Reid defends remark likening Tea Party to modern-day anarchists
Senate Majority Leader Harry Reid (D-Nev.) says the Tea Party is the main reason why things are not getting done in Congress and views it as a party of modern-day anarchists.
Reid on Wednesday afternoon stood by comments he made on the Senate floor last week comparing Tea Party-affiliated Republicans to 19th century American anarchists.
{mosads}“I believe that, my experience with the Tea Party, is that they are against government in any form. They throw monkey wrenches into the government,” Reid said during an interview on the “Rusty Humphries Show.”
“It’s evident. We can’t get things done. They don’t want anything to happen in government,” he continued. “We pass laws. They fight funding the laws we pass. They don’t want government to work. I want it to work.

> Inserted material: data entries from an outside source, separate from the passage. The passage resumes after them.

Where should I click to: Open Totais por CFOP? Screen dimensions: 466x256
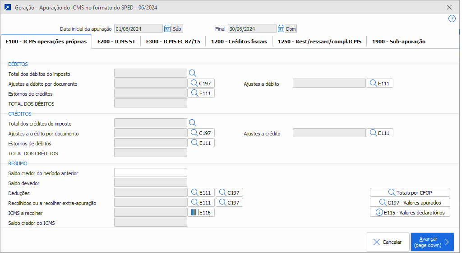(410, 193)
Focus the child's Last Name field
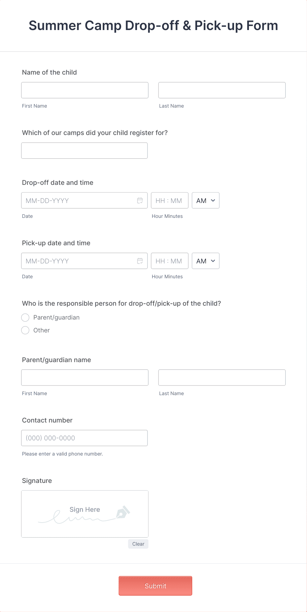This screenshot has width=307, height=612. pyautogui.click(x=222, y=90)
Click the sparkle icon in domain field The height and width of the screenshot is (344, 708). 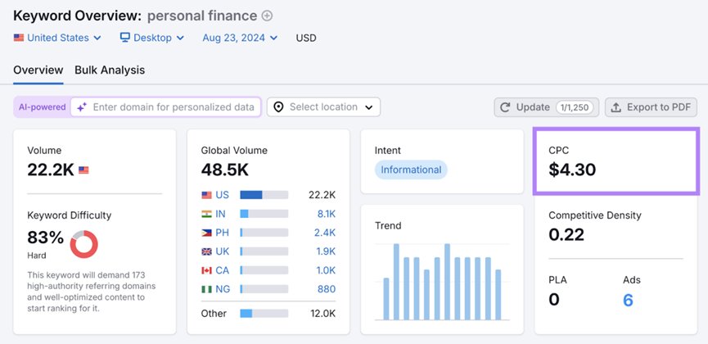tap(82, 107)
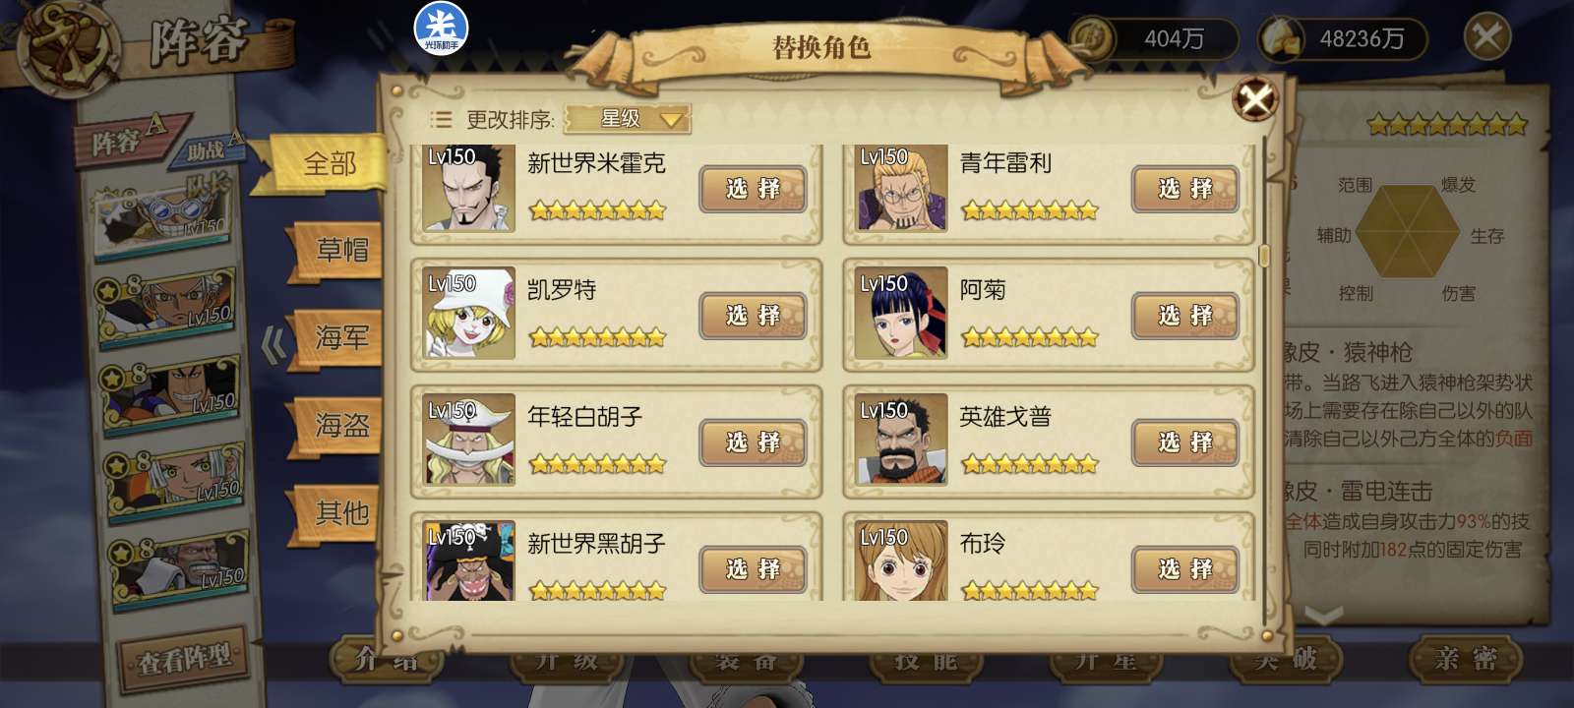Expand description with the down chevron
The image size is (1574, 708).
tap(1323, 616)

“We have a situation where this country has been driven by the Tea Party for the last number of years. When I was in school, I studied government, and I learned about the anarchists,” Reid said. “Now, they were different than the Tea Party because they were violent. But they were anarchists because they did not believe in government in any level and they acknowledged it. The Tea Party kind of hides that.”
Some Tea Party lawmakers have acknowledged the influence of 19th century thinkers.
Sen. Rand Paul (R-Ky.) told reporters at a breakfast sponsored by The Christian Science Monitor last month that he considers Henry David Thoreau more of a mentor than Senate Republican Leader Mitch McConnell (R-Ky.).
Thoreau famously declared: “That government is best which governs least.”
“Carried out, it finally amounts to this, which I also believe — ‘That government is best which governs not at all;’ and when men are prepared for it, that will be the kind of government which they will have,” Thoreau wrote in his landmark essay, “Civil Disobedience.”